In April 2006, I interviewed Daniel Rosen, a Nevada candidate for the northern U.S. House seat. He had a theory of using new technology for the public to vote, through him, on matters before Congress.
I pointed out that the founders created republican representation for good purposes, among them to protect us from peoples’ fleeting passions. I asked him, “Suppose the people vote for lynching or for gassing Jews? Would you vote in concert with their wishes?”
He wriggled a bit, but in the end he said, “I will vote without recourse and without waver according to the direction of the majority of the voters.”
This expressed the notion that Sen. John Kennedy once described as “a view that assumes the people of Massachusetts sent me to Washington to serve merely as a seismograph to record shifts in popular opinion.”
Rosen wasn’t a major candidate, so his views didn’t cause a strong reaction. But when a sitting member of the Nevada Legislature said something similar on camera last month, it got a lot more attention. Douglas County Assemblymember Jim Wheeler was asked, “[W]hat if those citizens decided they wanted to, say, bring back slavery? Hey, if it’s what the citizens want? Right, Jim?”
Wheeler then replied, “If that’s what they wanted, I’d have to hold my nose, I’d have to bite my tongue and they’d probably have to hold a gun to my head, but yes, if that’s what the citizens of the – if that’s what the constituency wants that elected me, that’s what they elected me for. That’s what a republic is about. You elected a person for your district to do your wants and wishes, not the wants and wishes of a special interest, not his own wants and wishes, yours.”
Wheeler later claimed he was speaking “facetiously,” but there was nothing in his manner suggesting that. Every indication is that he simply said what he believed and the public reaction was hostile, causing him to backtrack as best he could.
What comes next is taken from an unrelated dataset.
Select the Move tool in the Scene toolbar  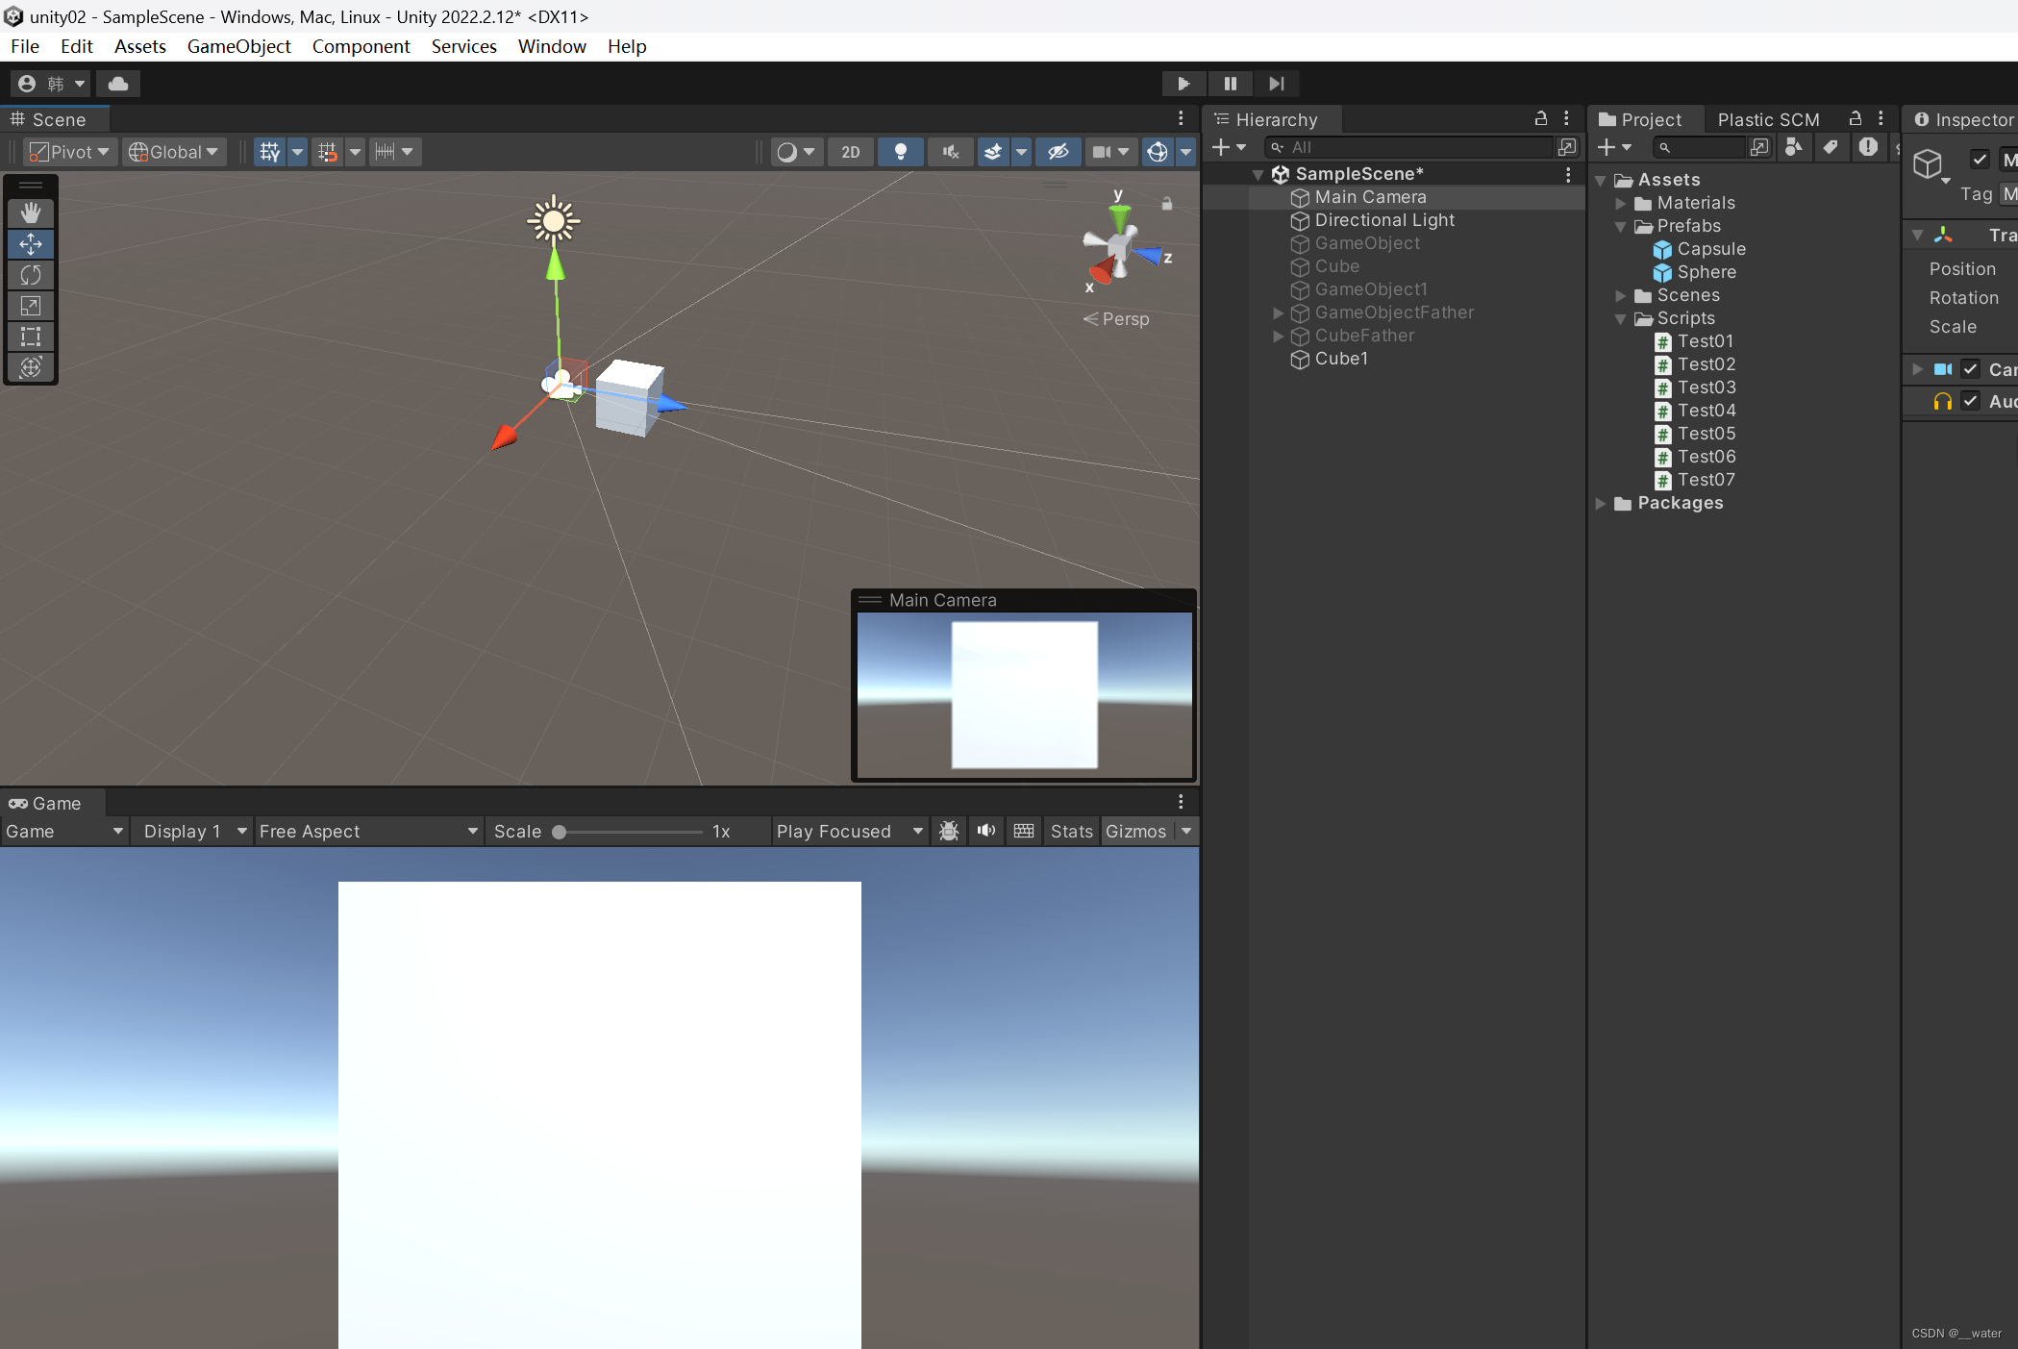(x=31, y=244)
This could have been a teaching moment in public debate, but today’s politics would not allow it. Wheeler is a Republican. Within a day of the disclosure of the Wheeler video the Nevada Democratic Party sent out at least 12 email messages notifying reporters first of the video and then of the spreading reaction in local and then national news outlets. Other Democratic bodies like the Assembly Democratic Caucus joined in. Then Republicans started piling on. No one thought to challenge the substance of what Wheeler said, or even to discuss it thoughtfully. They simple reacted to the inflammatory term “slavery.” As a result, they missed the key sentence in Wheeler’s argument: “That’s what a republic is about.”
Actually, that’s what a republic is NOT about, at least in the United States, and the U.S. system was designed to protect the public against what James Madison in the tenth Federalist paper called the “majority or a minority of the whole, who are united and actuated by some common impulse of passion, or of interest, adversed to the rights of other citizens, or to the permanent and aggregate interests of the community.” By acting through representatives, the public was protected from momentary and shifting public opinion.
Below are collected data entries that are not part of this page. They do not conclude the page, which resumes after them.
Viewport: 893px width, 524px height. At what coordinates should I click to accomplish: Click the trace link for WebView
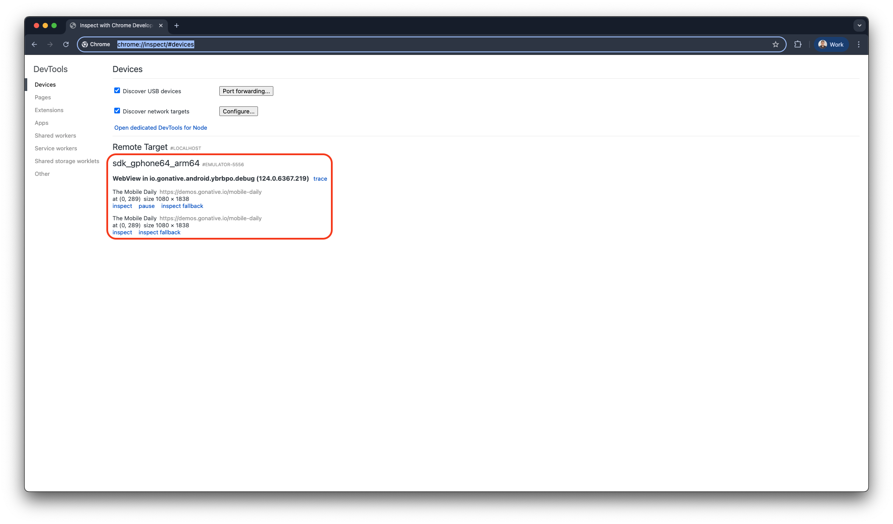(x=320, y=179)
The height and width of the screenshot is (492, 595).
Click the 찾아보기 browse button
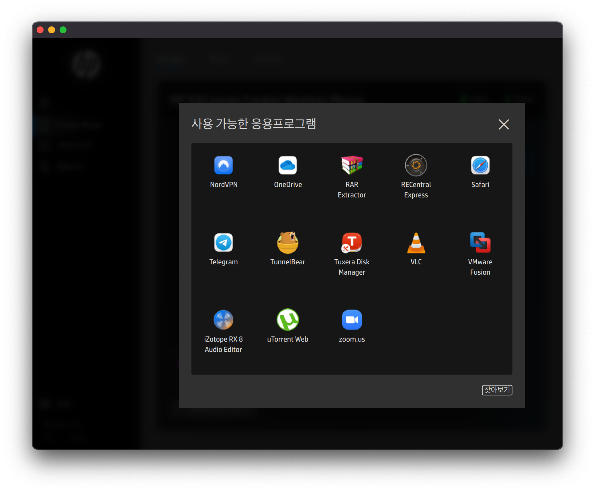coord(497,390)
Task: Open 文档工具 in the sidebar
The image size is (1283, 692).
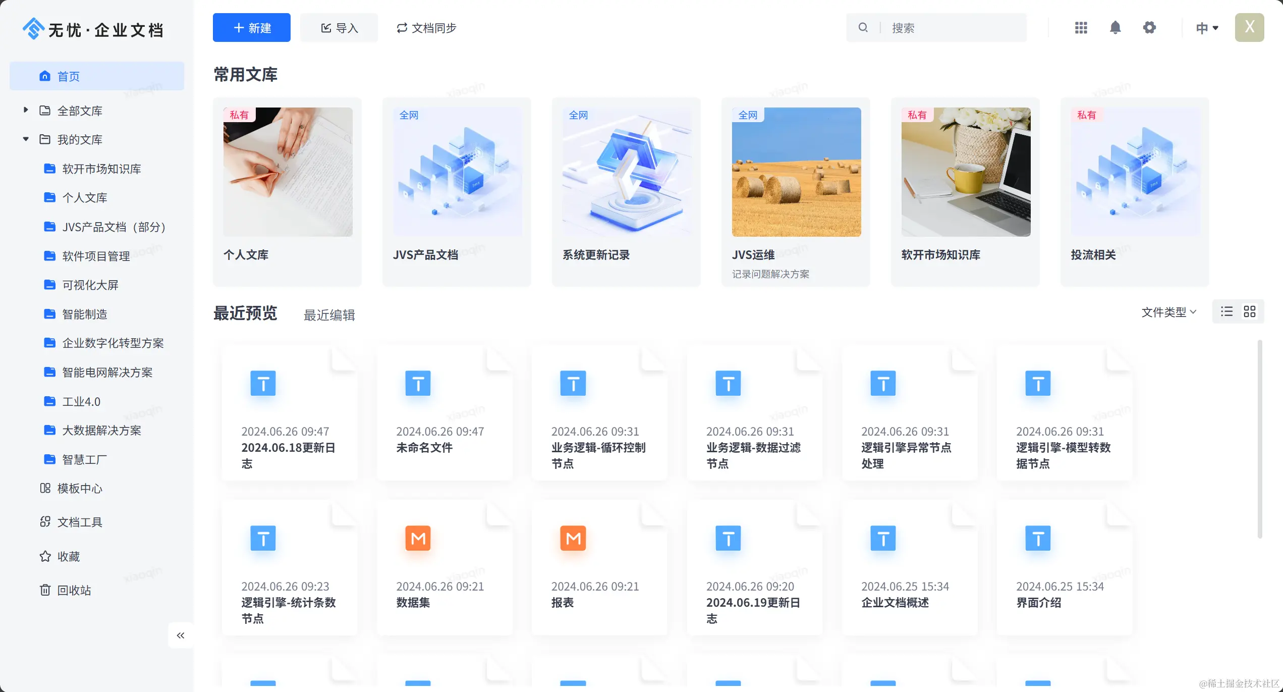Action: 80,522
English conservative thinker Edmund Burke, a member of Parliament, gave the classic description of the way republican representatives should act to represent the public’s interests instead of the public’s opinions: “Your representative owes you, not his industry only, but his judgment; and he betrays, instead of serving you, if he sacrifices it to your opinion. My worthy colleague says, his will ought to be subservient to yours. If that be all, the thing is innocent. If government were a matter of will upon any side, yours, without question, ought to be superior. But government and legislation are matters of reason and judgment, and not of inclination; and what sort of reason is that in which the determination precedes the discussion, in which one set of men deliberate and another decide, and where those who form the conclusion are perhaps three hundred miles distant from those who hear the arguments?”
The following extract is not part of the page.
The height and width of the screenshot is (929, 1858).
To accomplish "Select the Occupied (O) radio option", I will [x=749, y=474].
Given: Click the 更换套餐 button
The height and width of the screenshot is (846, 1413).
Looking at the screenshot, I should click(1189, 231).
How, for that matter, can a representative even KNOW the public’s opinion on legislation? At Assm. Wheeler’s only legislative session, there were more than 1,100 measures before the Nevada Legislature. How can a tailor or dry cleaner have opinions on all of them in their original, amended, and final forms? Legislators must have something more than an amorphous public opinion on which to act.
Dennis Myers is an award winning journalist who has reported on Nevada’s capital, government and politics for several decades. He has also served as Nevada’s chief deputy secretary of state.